There are some limitations to deploying a kubernetes stack locally (Bare Metal) that I've had to do some research to try to overcome.

Storage

Storage in a cloud based K8s cluster is typically allocated via the proprietary offerings of the vendor (AWS, Google, Microsoft and so on). In scoping out requirements I determined the following list:

  • I should be able to manage this internal to the cluster after setup (objects requesting storage volumes via persistent volume claims should be able to obtain these automatically).
  • The solution should offer some level of redundancy (there's not much point in building a redundant set of worker nodes that can host the application if the data does not have similar levels of coverage).
  • I am on a budget so the solution must be low-cost.

OpenEBS

https://github.com/openebs/openebs This solution looks very promising, and leverages the cluster itself for managing storage, configuring node-based storage or using this to generate cluster level replicas of data.

Unfortunately its support for ARM devices is still rather limited, so something I'll leave for future exploration once this issue is merged into the main EBS git branch.

NFS

https://github.com/helm/charts/tree/master/stable/nfs-client-provisioner The NFS client provisioner allows exposure of an NFS storage volume as dynamic storage. The provisioner then allocates sub-folders as volumes exposed to particular pods.

While learning about storage and setup I have opted for this solution. I have an exisitng Synology NAS which can provide a reasonable level of throughput and as the system has 4 bays, can provide an acceptable level of redundancy for my purposes.

Setting the client up has been quite a journey. Storage options I've found to be effective are as follows when launching the helm client:

mountOptions:

["rw","bg","hard","nointr","rsize=32768","wsize=32768","tcp","noac","actimeo=0","vers=3","timeo=600"]

These were borrowed from an optimal configuration for database storage online (which is a bit of a minefield when using NFS). Probably the key items here are the read and write size of 32 kilobytes - an attempt to optimize data throughput.

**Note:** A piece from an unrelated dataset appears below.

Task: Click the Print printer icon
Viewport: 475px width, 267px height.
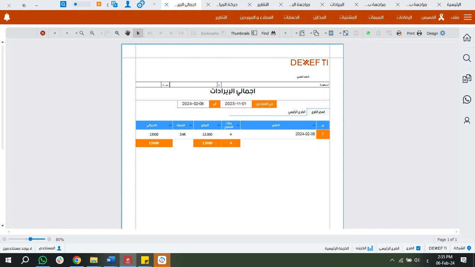Action: [x=419, y=33]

When using this client the web UI for the NAS and the use of NFS storage allows inspection of data, which has been very useful in troubleshooting. As an example, at one stage the timestamp on files helped me identify a mistaken assumption I had made on how statefulsets were allocated and re-allocated. nfs-common-client.png

Load balancing

Without a load balancer on the front end, the internal redundancy of the platform is a tad ineffective. Exposing a highly robust platform through a single physical raspberry pi system leaves me unable to reboot that particular PI without needing manual intervetion.

MetalLB

MetalLB offers a load balancing solution for bare metal kubernets clusters. It offers two modes for operation:

  1. A layer 2 based method where the cluster nodes elect a node to own a shared IP address, but are able to switch ownership in the event that a node becomes unavailable.
  2. A layer 3 BGP routing solution where the path to the address is modified. This allows multiple nodes to host the shared IP. The first option is fairly simple but does require the worker nodes to exist on the same layer 2 network (so for large scale deployments where worker nodes may span several data centres this would not be ideal). The second does not have this limitation but at the point where cut-over occurs there is a brief disruption of network connectivity.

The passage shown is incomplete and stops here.